Philip Pullman
Viking
* Rs 499 * pp 256
By Indrajit Hazra
Blasphemy usually makes for powerful politics. Rarely does an anti-idea serve to fuel a powerful novel. And yet, as you read Philip Pullman's The Good Man Jesus And The Scoundrel Christ, you realise that this slim book is not a countercultural display of fatwa-inviting heresy but a quiet, impassioned psychological novella. Based on the New Testament, Pullman's story of the lives of two brothers has the austere beauty of Christian icons rather than the chutzpah of a Monty Python send-up.
"It's a name and a title," says Pullman from his London home. "Jesus and Christ [Greek for 'saviour']. I was dramatising this difference and made two characters out of the one we know of." He admits it's an indictment of "those who follow the externals of faith".
Three or four years ago, he had the idea sloshing in his head of writing about the "transcribers" of the teachings of Jesus Christ, those who took a philosophy and turned it into an organisation." I had the idea and let it mature in my head. Then in 2003, I was in conversation with the Archbishop of Canterbury. He told me that he knew what I thought of religion from my earlier books [His Dark Materials trilogy], but he was curious about what I thought of Jesus. That got me going."
The Good Man Jesus... shares the same structure as the gospels. Except, as the opening line says, "This is the story of Jesus and his brother Christ, of how they were born, of how they lived and how one of them died." And then comes the single-whammy: "The death of the other is not part of the story."
The story resembles a physics experiment where the 'Christ story' breaks out into another branch with smaller branches that serve as details. We learn that Mary and Joseph have twins and that Jesus shows 'humanist' qualities while Christ is the righteous 'Sudama-type'' good child. As the Gospel of Philip (Pullman) has it: "The little boy was so modest and thoughtful, not a bit like his brother. But the children of the town preferred Jesus."
In a pivotal scene, we realise the trajectories taken by the twins.
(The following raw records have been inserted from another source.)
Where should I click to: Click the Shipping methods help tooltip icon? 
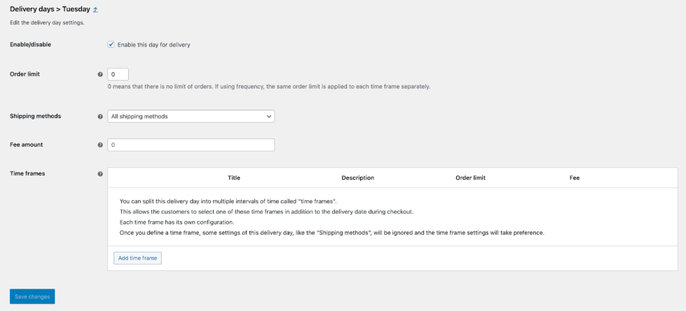[100, 117]
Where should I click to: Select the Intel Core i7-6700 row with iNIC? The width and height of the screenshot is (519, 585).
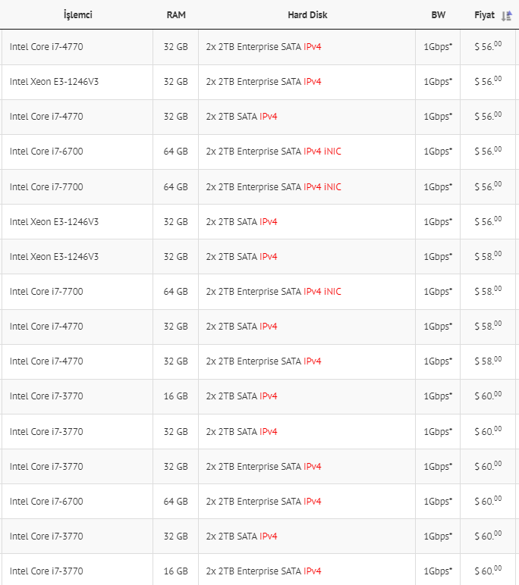[260, 152]
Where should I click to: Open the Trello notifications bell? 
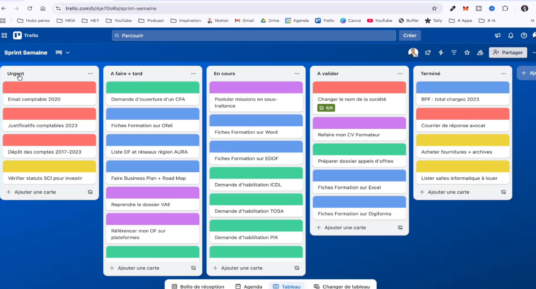[x=511, y=36]
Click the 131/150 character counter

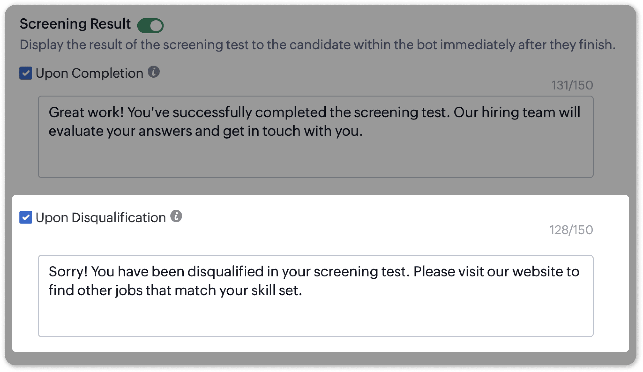pyautogui.click(x=572, y=85)
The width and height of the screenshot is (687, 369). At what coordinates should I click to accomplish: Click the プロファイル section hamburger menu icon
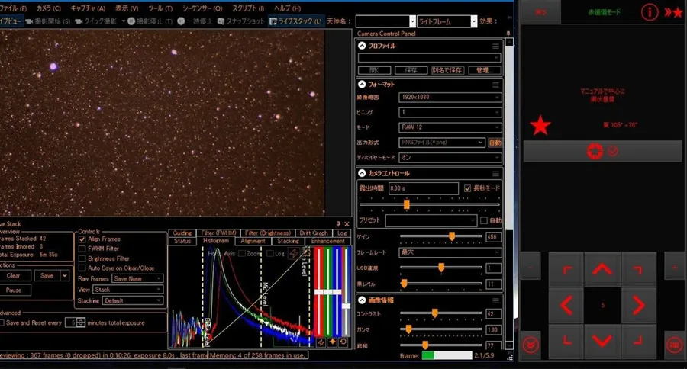(x=495, y=46)
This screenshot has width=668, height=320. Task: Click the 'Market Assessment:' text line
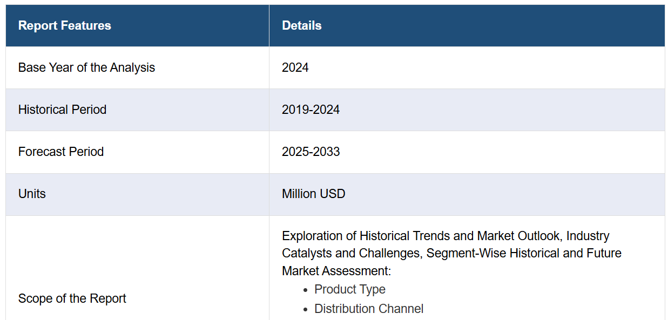[336, 270]
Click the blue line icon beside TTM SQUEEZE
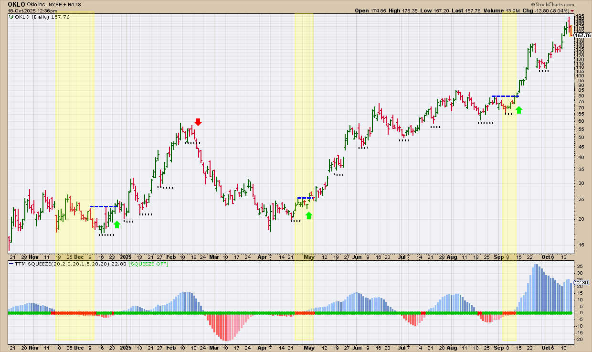Image resolution: width=592 pixels, height=352 pixels. coord(11,264)
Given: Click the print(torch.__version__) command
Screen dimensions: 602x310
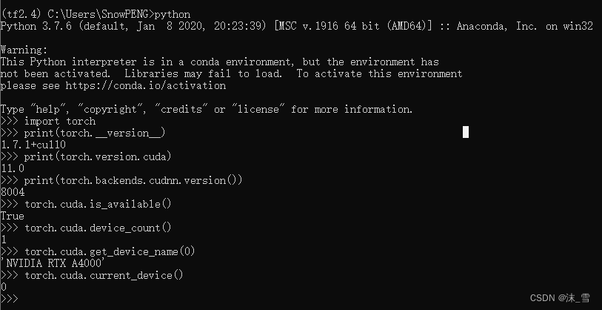Looking at the screenshot, I should coord(94,133).
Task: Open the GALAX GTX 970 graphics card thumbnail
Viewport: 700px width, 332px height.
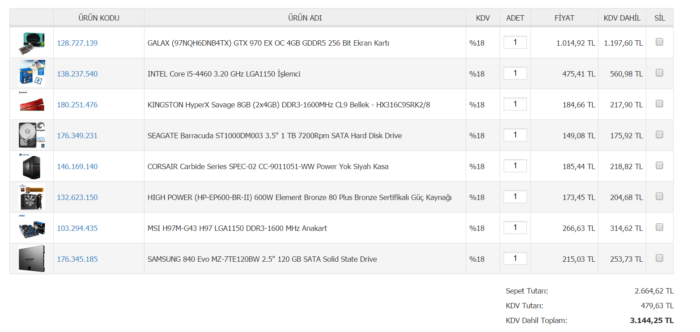Action: coord(32,43)
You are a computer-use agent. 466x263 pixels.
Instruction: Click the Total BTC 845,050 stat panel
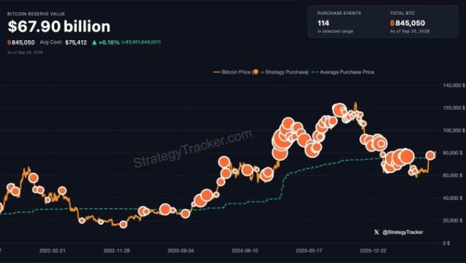410,23
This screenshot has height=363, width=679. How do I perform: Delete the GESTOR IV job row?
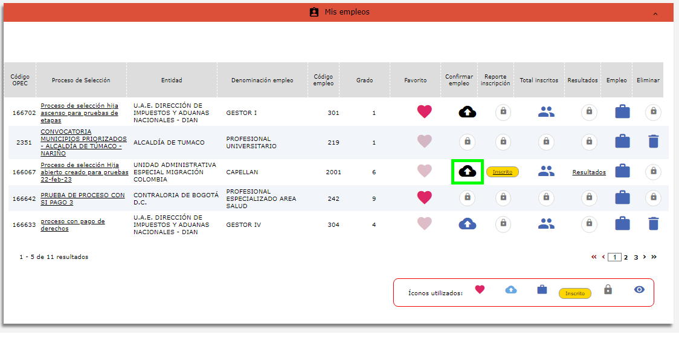coord(653,224)
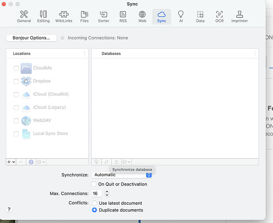Open the WikiLinks preferences pane

pos(64,17)
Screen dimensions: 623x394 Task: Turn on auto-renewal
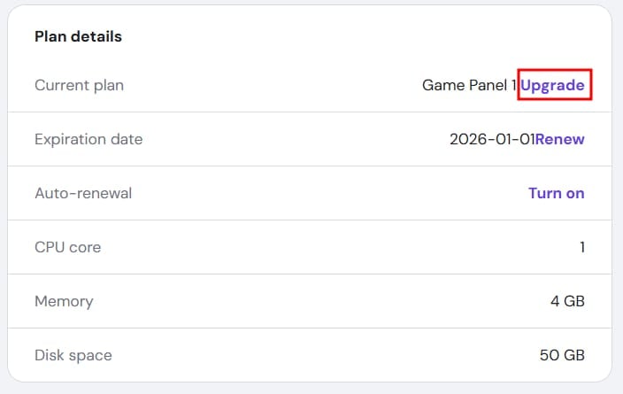[556, 193]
Jesus asks his disciples: "Who do people say I am?" They name various prophets while Peter says he's the 'Messiah'. "Is that what you think? ...Well, you'd better hold your tongue about it. I don't want to hear that sort of talk, you understand?" (Aside: why can't Rahul Gandhi upbraid cretinous Congressman like that?)
But it is his brother, Christ, who's recording everything for a Greek stranger. You wonder initially whether this is Satan — but as you proceed you realise it's the Church — who starts editing the part where Jesus praised Peter for "seeing something that only his Father in heaven could have revealed". Christ trembles and wonders whether he's being "presumptuous to make ;Jesus express the thoughts that he himself had put to his brother".
The subject of The Good Jesus... is this 'presumption' and the bowdlerisation of a humanist philosophy. Written in a startlingly spare style, Pullman points to Scottish folktales and ballads as a model. He's clear about his atheism. "I hope my characters deal with a strong moral compass. But the physical, the natural has an incredible beauty. I don't need religion; I find 'it' in the material world," says the writer who grew up as a Christian but describes himself now as a "cultural Christian".
Which doesn't make him blind to the Bible's aesthetic value. "The 'King James 1616 Bible' is the only great work of literature I can think of that came about from of a committee." Pullman also understands the solace religion brings to believers. Is he expecting 'the usual suspects' to rail against ...The Scoundrel Christ? "It'll happen. But liberal Christians, I hope, will be propelled to go back to the primary texts."
One realises after closing this slim book that Pullman has written a novella about organised lying and its power structure. Through two blokes.